Surfacing - Note
Rocks are
weathered and the solvents are transported by way of erosion, wind, water and
other such forceful natural occurrences. They migrate until eventually forming
clay. Meanwhile the mind saunters owing to similar occurrences and navigates to
the harbor. Having advanced, the clay and the mind are now a subject of
inquisition.
“Beauty is
truth, truth beauty”- that is all
Ye know on earth, and all ye need to know.
-Ode on a Grecian
Urn, John Keats.
These lines
pertain to a “foster-child of silence and slow time”, the urn that Keats had
once romantically defined.
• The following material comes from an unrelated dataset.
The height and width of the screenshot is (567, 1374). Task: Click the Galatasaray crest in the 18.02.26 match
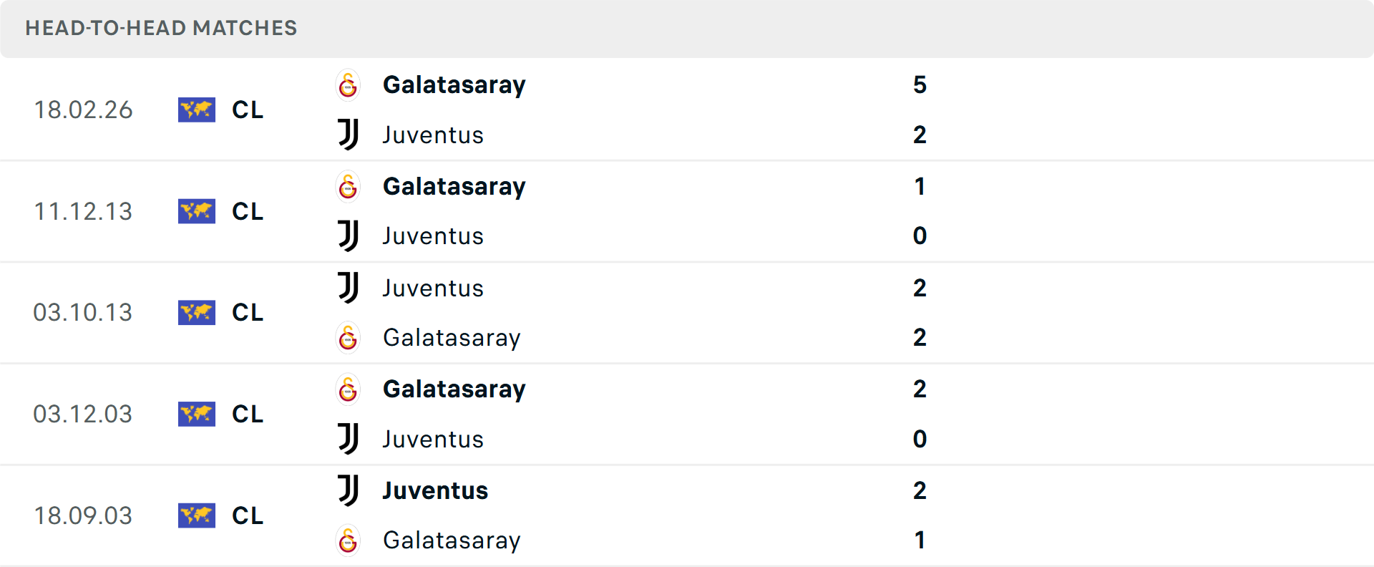[348, 84]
Although seemingly esoteric, the beauty, the truth,
the silent tale, and the dormant ageing beneath a creation of clay are
comprehensible by each at some realm.
The plasticity of clay while moist, the firmness when dry and the permanency after enduring a firing in a kiln, this simple beauty of malleability of clay is what puts forth moldable minds.
A mind thus
perceives the grace by which clay takes form within inquisitive hands and edges
further in search of a recondite contentment, decomposes into fragments of
rocks and reaches out for greater understanding, shapes itself endlessly and
thus ascends to an ethereal environment. Having taken off on an eternal voyage,
the mind thus surfaces as that of a creator.